→ Work to be completed:
All entries that follow are to be written out verbatim.

→ Saved data entries:
________

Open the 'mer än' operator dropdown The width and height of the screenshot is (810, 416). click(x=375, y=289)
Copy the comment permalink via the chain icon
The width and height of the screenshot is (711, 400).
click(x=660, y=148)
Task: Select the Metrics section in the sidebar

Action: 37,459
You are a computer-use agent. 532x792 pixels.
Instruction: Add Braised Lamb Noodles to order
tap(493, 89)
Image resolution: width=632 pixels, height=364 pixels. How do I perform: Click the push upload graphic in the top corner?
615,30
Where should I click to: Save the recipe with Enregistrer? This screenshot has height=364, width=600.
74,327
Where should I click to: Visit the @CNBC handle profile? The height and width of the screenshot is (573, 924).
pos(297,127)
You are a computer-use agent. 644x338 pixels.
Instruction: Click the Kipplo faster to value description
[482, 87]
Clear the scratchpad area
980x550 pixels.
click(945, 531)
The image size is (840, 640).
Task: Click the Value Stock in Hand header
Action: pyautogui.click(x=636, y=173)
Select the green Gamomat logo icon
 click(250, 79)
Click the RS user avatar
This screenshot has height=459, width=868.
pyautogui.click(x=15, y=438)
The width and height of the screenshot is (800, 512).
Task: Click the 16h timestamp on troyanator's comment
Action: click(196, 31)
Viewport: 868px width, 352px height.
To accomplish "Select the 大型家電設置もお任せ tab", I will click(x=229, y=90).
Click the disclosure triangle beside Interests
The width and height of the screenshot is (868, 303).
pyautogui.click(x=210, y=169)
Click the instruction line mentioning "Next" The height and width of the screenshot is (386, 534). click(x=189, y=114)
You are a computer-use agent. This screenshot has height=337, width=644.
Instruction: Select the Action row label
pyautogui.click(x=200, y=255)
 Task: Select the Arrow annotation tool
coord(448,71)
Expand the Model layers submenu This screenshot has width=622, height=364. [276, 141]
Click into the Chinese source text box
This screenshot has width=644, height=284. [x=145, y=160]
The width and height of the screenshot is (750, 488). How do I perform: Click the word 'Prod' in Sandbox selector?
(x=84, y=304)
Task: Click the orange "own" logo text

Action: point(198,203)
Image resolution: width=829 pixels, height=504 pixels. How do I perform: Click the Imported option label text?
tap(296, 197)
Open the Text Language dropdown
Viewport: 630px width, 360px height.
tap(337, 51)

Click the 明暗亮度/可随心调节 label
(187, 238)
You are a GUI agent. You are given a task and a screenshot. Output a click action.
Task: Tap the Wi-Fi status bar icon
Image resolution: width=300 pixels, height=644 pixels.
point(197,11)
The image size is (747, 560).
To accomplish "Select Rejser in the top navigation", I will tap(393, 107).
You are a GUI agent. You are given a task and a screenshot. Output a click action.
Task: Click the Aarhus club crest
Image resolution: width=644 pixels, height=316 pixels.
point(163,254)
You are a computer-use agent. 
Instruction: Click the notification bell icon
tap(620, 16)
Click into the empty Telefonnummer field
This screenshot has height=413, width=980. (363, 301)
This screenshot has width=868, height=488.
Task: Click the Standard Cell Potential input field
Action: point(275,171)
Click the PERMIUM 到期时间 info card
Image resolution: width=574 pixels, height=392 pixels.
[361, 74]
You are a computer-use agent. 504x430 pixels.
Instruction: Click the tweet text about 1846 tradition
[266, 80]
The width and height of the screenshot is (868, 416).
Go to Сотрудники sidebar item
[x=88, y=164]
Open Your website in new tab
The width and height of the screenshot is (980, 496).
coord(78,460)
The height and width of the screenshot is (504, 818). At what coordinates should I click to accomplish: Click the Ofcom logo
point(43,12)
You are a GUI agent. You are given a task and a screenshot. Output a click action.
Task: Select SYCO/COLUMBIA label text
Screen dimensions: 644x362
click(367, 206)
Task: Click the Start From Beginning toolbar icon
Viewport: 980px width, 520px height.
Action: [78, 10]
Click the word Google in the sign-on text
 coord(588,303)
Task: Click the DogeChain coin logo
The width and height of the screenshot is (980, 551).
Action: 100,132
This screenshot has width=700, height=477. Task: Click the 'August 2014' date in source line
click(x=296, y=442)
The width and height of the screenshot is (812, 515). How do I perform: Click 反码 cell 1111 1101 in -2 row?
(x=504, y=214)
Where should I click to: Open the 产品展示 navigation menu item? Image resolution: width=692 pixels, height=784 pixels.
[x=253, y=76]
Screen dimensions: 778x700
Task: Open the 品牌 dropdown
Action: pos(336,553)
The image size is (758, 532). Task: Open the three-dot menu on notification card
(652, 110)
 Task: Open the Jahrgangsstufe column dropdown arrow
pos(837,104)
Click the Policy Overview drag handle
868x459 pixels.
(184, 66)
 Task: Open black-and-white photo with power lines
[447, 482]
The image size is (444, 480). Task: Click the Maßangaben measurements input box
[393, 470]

________

→ Output for this exercise:
Open the 'mer än' operator dropdown The width and height of the screenshot is (810, 416). click(x=375, y=289)
Copy the comment permalink via the chain icon
The width and height of the screenshot is (711, 400).
click(x=660, y=148)
Task: Select the Metrics section in the sidebar

Action: 37,459
You are a computer-use agent. 532x792 pixels.
Instruction: Add Braised Lamb Noodles to order
tap(493, 89)
Image resolution: width=632 pixels, height=364 pixels. How do I perform: Click the push upload graphic in the top corner?
615,30
Where should I click to: Save the recipe with Enregistrer? This screenshot has height=364, width=600.
74,327
Where should I click to: Visit the @CNBC handle profile? The height and width of the screenshot is (573, 924).
pos(297,127)
You are a computer-use agent. 644x338 pixels.
Instruction: Click the Kipplo faster to value description
[482, 87]
Clear the scratchpad area
980x550 pixels.
click(945, 531)
The image size is (840, 640).
Task: Click the Value Stock in Hand header
Action: pyautogui.click(x=636, y=173)
Select the green Gamomat logo icon
 click(250, 79)
Click the RS user avatar
This screenshot has height=459, width=868.
pyautogui.click(x=15, y=438)
The width and height of the screenshot is (800, 512).
Task: Click the 16h timestamp on troyanator's comment
Action: click(196, 31)
Viewport: 868px width, 352px height.
To accomplish "Select the 大型家電設置もお任せ tab", I will click(x=229, y=90).
Click the disclosure triangle beside Interests
The width and height of the screenshot is (868, 303).
pyautogui.click(x=210, y=169)
Click the instruction line mentioning "Next" The height and width of the screenshot is (386, 534). click(x=189, y=114)
You are a computer-use agent. This screenshot has height=337, width=644.
Instruction: Select the Action row label
pyautogui.click(x=200, y=255)
 Task: Select the Arrow annotation tool
coord(448,71)
Expand the Model layers submenu This screenshot has width=622, height=364. [276, 141]
Click into the Chinese source text box
This screenshot has width=644, height=284. [x=145, y=160]
The width and height of the screenshot is (750, 488). How do I perform: Click the word 'Prod' in Sandbox selector?
(x=84, y=304)
Task: Click the orange "own" logo text

Action: point(198,203)
Image resolution: width=829 pixels, height=504 pixels. How do I perform: Click the Imported option label text?
tap(296, 197)
Open the Text Language dropdown
Viewport: 630px width, 360px height.
tap(337, 51)

Click the 明暗亮度/可随心调节 label
(187, 238)
You are a GUI agent. You are given a task and a screenshot. Output a click action.
Task: Tap the Wi-Fi status bar icon
Image resolution: width=300 pixels, height=644 pixels.
point(197,11)
The image size is (747, 560).
To accomplish "Select Rejser in the top navigation", I will tap(393, 107).
You are a GUI agent. You are given a task and a screenshot. Output a click action.
Task: Click the Aarhus club crest
Image resolution: width=644 pixels, height=316 pixels.
point(163,254)
You are a computer-use agent. 
Instruction: Click the notification bell icon
tap(620, 16)
Click into the empty Telefonnummer field
This screenshot has height=413, width=980. (363, 301)
This screenshot has width=868, height=488.
Task: Click the Standard Cell Potential input field
Action: point(275,171)
Click the PERMIUM 到期时间 info card
Image resolution: width=574 pixels, height=392 pixels.
[361, 74]
You are a computer-use agent. 504x430 pixels.
Instruction: Click the tweet text about 1846 tradition
[266, 80]
The width and height of the screenshot is (868, 416).
Go to Сотрудники sidebar item
[x=88, y=164]
Open Your website in new tab
The width and height of the screenshot is (980, 496).
coord(78,460)
The height and width of the screenshot is (504, 818). At what coordinates should I click to accomplish: Click the Ofcom logo
point(43,12)
You are a GUI agent. You are given a task and a screenshot. Output a click action.
Task: Select SYCO/COLUMBIA label text
Screen dimensions: 644x362
click(367, 206)
Task: Click the Start From Beginning toolbar icon
Viewport: 980px width, 520px height.
Action: [78, 10]
Click the word Google in the sign-on text
 coord(588,303)
Task: Click the DogeChain coin logo
The width and height of the screenshot is (980, 551).
Action: 100,132
This screenshot has width=700, height=477. Task: Click the 'August 2014' date in source line
click(x=296, y=442)
The width and height of the screenshot is (812, 515). How do I perform: Click 反码 cell 1111 1101 in -2 row?
(x=504, y=214)
Where should I click to: Open the 产品展示 navigation menu item? Image resolution: width=692 pixels, height=784 pixels.
[x=253, y=76]
Screen dimensions: 778x700
Task: Open the 品牌 dropdown
Action: pos(336,553)
The image size is (758, 532). Task: Open the three-dot menu on notification card
(652, 110)
 Task: Open the Jahrgangsstufe column dropdown arrow
pos(837,104)
Click the Policy Overview drag handle
868x459 pixels.
(184, 66)
 Task: Open black-and-white photo with power lines
[447, 482]
The image size is (444, 480). Task: Click the Maßangaben measurements input box
[393, 470]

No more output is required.